Cuando el tren paró en León, yo me despabilé y una japonesa se subió. El hecho mismo de ver a una japonesa en León resulta extravagante por sí solo, como si a la perífrasis le faltara algo. Mis impresiones sobre León están basadas en algunas lecturas sobre la infancia de Durruti y las imágenes que retengo de soslayo cada vez que marcho y vuelvo de Oviedo en tren. Uno espera encontrarse a una japonesa en Madrid o Barcelona, por la internacionalidad, o en Sevilla, por la Giralda. Pero no en León. Aquella era una japonesita joven de media altura, muy blanca y muy delgada. Se sentó a mi lado y se arropó con una rebeca negra, porque RENFE tiene la pretensión íntima, o eso parece, de querer ahorrarle al Gobierno pensiones, subsidios y números en la cuenta de los desempleados a base de subir el aire acondicionado en los trenes como si en cada viaje atravesáramos Nuevo México. Supe enseguida que era japonesa por lo fino de los ojos y por el móvil, que aparecía lleno de signos cuya estética arbórea tenía yo aprendida de cuando era chico y veía Doraemon. El Gato Cósmico y Bola de Dragón han conseguido triunfos incomparables como relaciones públicas de Japón en el Occidente contemporáneo, y eso no lo pueden entender los cuarentones o cincuentones de hoy que crecieron todavía en el recelo al nipón por la Guerra Mundial. Aquella chica, que se acomodaba tímida sin arrellanarse en su sillón, no tenía la gestualidad expansiva del español medio, que ha de mostrar al mundo su presencia igual que uno se pueblo se obliga siempre a decir lo mucho que es de pueblo cuando está en Madrid.

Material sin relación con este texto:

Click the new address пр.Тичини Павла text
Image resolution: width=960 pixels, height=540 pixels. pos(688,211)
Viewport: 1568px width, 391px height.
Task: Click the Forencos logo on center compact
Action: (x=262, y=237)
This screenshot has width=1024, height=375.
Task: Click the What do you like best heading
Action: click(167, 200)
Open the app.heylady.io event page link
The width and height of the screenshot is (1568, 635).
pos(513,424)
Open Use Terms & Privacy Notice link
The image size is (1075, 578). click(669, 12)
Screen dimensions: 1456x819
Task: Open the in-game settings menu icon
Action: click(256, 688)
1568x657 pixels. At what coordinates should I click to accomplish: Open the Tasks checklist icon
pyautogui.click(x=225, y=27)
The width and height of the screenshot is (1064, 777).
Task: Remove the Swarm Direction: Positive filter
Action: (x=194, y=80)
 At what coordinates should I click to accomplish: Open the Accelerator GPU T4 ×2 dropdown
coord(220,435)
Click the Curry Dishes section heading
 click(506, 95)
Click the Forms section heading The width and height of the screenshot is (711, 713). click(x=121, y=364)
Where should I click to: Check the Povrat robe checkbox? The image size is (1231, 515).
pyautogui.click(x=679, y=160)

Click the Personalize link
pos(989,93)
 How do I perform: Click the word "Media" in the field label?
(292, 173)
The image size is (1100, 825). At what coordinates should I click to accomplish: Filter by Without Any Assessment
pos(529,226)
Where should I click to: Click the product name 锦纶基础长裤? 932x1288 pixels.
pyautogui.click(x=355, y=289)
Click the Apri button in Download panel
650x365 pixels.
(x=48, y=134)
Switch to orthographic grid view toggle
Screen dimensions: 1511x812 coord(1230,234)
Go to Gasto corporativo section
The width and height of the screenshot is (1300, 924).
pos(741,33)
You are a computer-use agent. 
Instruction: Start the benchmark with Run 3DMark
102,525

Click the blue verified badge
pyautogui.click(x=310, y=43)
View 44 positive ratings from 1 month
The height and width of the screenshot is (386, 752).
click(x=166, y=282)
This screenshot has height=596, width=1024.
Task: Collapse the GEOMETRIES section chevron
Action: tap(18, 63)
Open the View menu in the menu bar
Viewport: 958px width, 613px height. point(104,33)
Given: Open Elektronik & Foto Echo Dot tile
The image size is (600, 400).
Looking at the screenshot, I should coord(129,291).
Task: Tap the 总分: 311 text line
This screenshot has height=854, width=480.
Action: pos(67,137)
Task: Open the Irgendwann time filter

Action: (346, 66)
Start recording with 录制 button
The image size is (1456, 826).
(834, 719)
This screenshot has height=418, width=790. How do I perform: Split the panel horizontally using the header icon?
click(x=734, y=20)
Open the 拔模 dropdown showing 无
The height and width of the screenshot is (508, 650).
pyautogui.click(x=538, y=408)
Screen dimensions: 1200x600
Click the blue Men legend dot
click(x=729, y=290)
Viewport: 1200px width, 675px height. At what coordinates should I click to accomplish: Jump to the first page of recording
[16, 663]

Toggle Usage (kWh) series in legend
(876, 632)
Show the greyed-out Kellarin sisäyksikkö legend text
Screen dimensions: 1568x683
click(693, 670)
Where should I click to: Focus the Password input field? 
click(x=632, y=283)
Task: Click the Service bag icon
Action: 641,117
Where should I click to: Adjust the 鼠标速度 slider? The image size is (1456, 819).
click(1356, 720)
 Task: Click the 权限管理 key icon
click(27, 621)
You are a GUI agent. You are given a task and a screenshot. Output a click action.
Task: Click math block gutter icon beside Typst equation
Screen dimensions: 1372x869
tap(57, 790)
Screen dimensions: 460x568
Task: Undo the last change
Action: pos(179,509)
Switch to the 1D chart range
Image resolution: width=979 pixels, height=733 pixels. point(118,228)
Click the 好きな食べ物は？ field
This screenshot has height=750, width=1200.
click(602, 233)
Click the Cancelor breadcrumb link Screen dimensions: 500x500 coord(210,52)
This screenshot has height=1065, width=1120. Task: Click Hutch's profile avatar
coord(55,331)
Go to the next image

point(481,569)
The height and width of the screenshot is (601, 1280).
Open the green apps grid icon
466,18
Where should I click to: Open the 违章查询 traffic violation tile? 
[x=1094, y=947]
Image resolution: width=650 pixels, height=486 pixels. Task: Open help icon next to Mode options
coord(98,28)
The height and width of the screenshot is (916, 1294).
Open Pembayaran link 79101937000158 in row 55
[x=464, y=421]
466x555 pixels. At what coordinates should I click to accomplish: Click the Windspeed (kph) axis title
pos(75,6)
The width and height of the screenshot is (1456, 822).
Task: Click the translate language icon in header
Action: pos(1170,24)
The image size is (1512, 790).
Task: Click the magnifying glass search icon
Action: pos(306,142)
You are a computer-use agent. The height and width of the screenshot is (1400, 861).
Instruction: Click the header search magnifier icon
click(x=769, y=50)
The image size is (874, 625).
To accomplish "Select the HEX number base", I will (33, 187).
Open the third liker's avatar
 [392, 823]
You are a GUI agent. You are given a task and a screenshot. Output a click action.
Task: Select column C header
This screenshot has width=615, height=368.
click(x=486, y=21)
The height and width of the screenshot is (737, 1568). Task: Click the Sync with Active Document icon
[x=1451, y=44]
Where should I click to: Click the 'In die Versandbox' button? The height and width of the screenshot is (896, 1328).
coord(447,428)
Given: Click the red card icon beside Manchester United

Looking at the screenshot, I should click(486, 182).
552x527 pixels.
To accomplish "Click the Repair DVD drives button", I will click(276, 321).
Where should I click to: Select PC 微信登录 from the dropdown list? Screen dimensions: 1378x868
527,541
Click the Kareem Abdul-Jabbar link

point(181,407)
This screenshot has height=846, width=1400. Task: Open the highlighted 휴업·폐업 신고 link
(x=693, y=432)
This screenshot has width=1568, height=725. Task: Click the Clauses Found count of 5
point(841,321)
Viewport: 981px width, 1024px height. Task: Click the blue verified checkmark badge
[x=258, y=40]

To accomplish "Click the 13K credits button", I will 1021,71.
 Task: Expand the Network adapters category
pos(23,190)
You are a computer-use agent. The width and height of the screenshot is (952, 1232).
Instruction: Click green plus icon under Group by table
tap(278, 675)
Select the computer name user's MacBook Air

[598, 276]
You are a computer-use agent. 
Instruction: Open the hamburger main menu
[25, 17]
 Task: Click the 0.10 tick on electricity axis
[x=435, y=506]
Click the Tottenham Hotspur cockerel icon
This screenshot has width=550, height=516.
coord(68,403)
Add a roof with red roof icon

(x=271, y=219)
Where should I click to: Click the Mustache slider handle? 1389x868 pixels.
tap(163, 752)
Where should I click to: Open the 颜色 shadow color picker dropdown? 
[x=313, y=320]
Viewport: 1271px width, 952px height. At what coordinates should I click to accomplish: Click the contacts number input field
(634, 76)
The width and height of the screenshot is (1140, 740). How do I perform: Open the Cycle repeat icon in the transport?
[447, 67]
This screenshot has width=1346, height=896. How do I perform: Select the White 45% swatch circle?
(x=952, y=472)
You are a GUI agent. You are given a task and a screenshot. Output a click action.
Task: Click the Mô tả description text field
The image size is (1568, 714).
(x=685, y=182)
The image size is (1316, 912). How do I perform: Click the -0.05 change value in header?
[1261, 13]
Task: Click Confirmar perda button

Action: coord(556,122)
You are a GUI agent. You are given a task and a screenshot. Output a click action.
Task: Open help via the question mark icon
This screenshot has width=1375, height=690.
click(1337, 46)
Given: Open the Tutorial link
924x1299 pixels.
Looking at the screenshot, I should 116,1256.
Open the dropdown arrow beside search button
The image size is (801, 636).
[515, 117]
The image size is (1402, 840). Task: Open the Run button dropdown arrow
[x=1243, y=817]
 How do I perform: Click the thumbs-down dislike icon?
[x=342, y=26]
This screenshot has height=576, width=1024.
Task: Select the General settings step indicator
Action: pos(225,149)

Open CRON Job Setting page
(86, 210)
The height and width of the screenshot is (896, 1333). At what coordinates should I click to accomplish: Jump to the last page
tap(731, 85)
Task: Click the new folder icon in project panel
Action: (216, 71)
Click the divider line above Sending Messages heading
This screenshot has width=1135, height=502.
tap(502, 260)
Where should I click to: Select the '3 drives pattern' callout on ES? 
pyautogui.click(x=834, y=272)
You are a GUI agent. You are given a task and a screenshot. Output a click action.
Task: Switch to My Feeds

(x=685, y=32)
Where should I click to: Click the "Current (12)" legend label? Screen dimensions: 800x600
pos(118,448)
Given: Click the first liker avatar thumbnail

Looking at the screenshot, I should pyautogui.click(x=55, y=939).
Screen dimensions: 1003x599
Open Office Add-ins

La japonesa sonreía con dulzura y no molestaba, y yo me olvidé de ella hasta que el tren paró en Valladolid y ella se bajó. Lo más inquietante fue la seguridad con la que ejecutó todos sus movimientos. Entendió perfectamente cuando por el altavoz balbucearon Valladolid, agarró sus cosas y con pie firme salió fuera. Se internó por la grisura vallisoletana, por esas calles amarillas y esas casas sin concesión a la eternidad con que se conforma la gente allí, y yo sentí una angustia terrible. Quise gritarle a través del cristal que a dónde iba, ahí fuera, si todo eso era Valladolid. Sólo Valladolid, ¡sólo Valladolid! Mirando desde donde estaba sentado esas aceras desoxigenadas y esos tejados cuadrados llenos de antenas y carteles de bares viejos que parecen tener frío incluso un 28 de julio, me hubiese gustado convencerla de que al fin y al cabo Madrid quedaba a apenas dos horas. Dos horas, y desde ese lugar, a dos horas solamente, podría ir a la vida y al mundo y hasta a su Japón del alma con tal de alejarse de aquella ciudad que a mí, sin haberla pisado nunca y respetando con reverencia a sus gentes vallisoletanas, se me infunde hecha con la textura de los dementores: aquellos espectros carceleros de Harry Potter que robaban las ganas de vivir con sus trágicos besos de oscuridad. Al partir el tren y ya no verla más, lamenté no haberle susurrado al oído qué le unía a Valladolid; por qué le apetecía en aquella mañana tibia de verano castellano bajarse en Valladolid habiendo tanta España que refulge ahí fuera, al final de la vía de nuestro tren. Musitarle en voz baja, poniendo cara de alucinado, que Valladolid es oscuro y alberga horrores. Sin embargo, el tren continuó y, claro, ¿acaso marchaba yo hacia un lugar mejor?